The “combination of measures” that make up this ACT are less clear if one simply listens to commentators, or reads biased summaries, or hears cherry-picked portions of the ACT only.  Something does not add up.  According to the non-partisan IRS analysis, there is a combination of fees and fines and taxes, most of which are meant to pay for newly-minted subsidies, closing gaps like the “donut hole” and providing tax breaks and rebates for those most in need of health care insurance.

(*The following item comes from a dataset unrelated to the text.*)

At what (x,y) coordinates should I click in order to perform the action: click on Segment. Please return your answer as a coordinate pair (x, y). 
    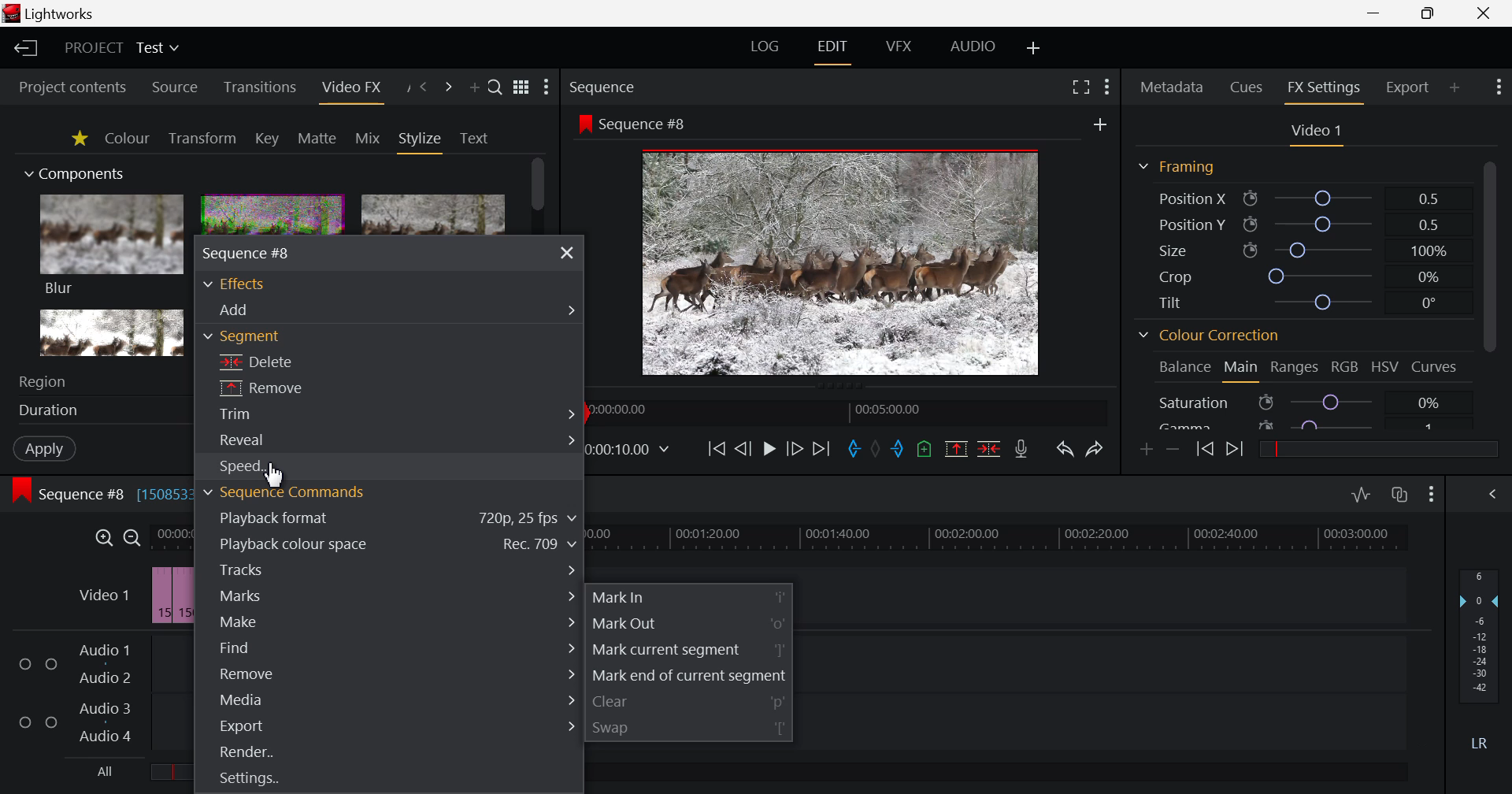
    Looking at the image, I should click on (257, 335).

Then there are measures to control health care costs, expansion of public insurance and subsidized and regulated private insurance.  But none of these appear as onerous as Republicans have claimed.  Indeed, we find that Republicans actually have supported universal health insurance and an individual mandate for coverage.  In other words, this ACT is a balanced approach to health care reform, not the socialistic, taxing debacle, threat to businesses, and attack on Medicare benefits that it has been made out to be (albeit, there is room for improvement as with any major legislation).  As usual, the prevaricating Republican radicals have led us astray and attempted to make baboons (bamboozled) of us all.
 
Republican radicals are now entirely focused on destroying all of these provisions in the ACA.  Why?  It is not simply because they oppose health care, although they do oppose the expansion of government programs (Medicare and Medicaid), and they oppose the individual mandate (which many Republicans previously proposed) as socialistic.  It is not simply because they hate the fact that President Obama achieved this landmark legislation in his first term, although they do want to destroy any legacy with which he might be credited.  All that is probably true, but too simple. 

The real reasons they have tried at least 40 times to repeal this Act is, one, because they do not want the richest 2%, and business interests, having to bear any additional tax burdens to help pay for a program that benefits the middle class and the poor.  A second real reason is because they do not want a national health care program on the books at all.  They are not in the business of enhancing the spread or influence of the national government.  They are all about diminishing, weakening, and actually destroying the power and reach of the national government in favor of a confederation of individual states that provide for each of their citizens only, unless there may be a reason for cooperation in a regional construct of some kind.  These radical conservatives do not want a strong central government, and they do not want broad-based central national programs for “undeserving” people who should take responsibility for taking care of themselves, and they do not want any interference with state laws or individual lives. 

The ACA is a fitting target because it encompasses all these elements and more.  It is fair game for their nihilistic platform.  And, above all, don’t forget, if they somehow pull off this one repeal, they will be emboldened to go after other major programs, including Social Security and Medicare, as well as Food Stamps (already on the chopping block), WIC (ditto), Head Start (ditto again), the ADA, NPR, and Planned Parenthood; and then add in: abortion choice, labor unions, separation of church and state, graduated (or progressive) income tax and gay marriages.  If you don’t see the connections here, you have missed the point of their vehement opposition!   These anarchists, these nihilists, these states’ rights Regressives are not after just one Act for repeal.  They are after the national government that provides for and protects all our nation’s citizens.  Be forewarned!